# Source information

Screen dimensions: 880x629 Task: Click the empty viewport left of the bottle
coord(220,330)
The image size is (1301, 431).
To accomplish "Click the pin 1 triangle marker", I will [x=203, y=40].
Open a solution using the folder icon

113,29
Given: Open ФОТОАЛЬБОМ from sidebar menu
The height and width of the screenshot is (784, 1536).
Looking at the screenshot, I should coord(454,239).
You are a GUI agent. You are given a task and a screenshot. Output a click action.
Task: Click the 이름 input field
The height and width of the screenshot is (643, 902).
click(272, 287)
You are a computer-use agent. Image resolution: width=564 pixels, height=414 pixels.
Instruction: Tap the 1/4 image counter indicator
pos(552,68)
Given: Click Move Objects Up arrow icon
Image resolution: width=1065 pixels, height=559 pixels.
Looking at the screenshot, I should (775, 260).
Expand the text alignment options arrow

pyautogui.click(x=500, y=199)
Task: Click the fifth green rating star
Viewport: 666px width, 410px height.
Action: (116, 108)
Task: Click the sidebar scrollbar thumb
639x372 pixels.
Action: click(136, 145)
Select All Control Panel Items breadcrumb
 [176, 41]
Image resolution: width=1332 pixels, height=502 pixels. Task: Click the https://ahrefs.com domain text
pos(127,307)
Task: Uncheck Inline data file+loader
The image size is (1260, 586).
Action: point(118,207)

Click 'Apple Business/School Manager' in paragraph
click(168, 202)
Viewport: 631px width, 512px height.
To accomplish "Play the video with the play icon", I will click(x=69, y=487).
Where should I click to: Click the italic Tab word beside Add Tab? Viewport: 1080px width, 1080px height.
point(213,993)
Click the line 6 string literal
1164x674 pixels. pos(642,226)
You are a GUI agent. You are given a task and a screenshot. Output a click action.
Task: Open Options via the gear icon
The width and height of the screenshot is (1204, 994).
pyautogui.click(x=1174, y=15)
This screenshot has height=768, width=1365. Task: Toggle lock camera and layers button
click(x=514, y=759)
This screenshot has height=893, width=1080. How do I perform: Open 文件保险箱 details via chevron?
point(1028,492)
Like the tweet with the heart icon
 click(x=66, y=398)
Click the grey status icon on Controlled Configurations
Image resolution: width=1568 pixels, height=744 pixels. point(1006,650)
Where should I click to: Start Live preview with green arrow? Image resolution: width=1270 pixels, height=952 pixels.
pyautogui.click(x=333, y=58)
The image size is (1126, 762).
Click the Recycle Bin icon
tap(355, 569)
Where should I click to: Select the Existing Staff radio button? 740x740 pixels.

# To do
From the first line of the records through the line with "Task: Click the 이름 input field", retype everything word for word, including both ends.

# Answer section
Screen dimensions: 880x629 Task: Click the empty viewport left of the bottle
coord(220,330)
The image size is (1301, 431).
To accomplish "Click the pin 1 triangle marker", I will [x=203, y=40].
Open a solution using the folder icon

113,29
Given: Open ФОТОАЛЬБОМ from sidebar menu
The height and width of the screenshot is (784, 1536).
Looking at the screenshot, I should coord(454,239).
You are a GUI agent. You are given a task and a screenshot. Output a click action.
Task: Click the 이름 input field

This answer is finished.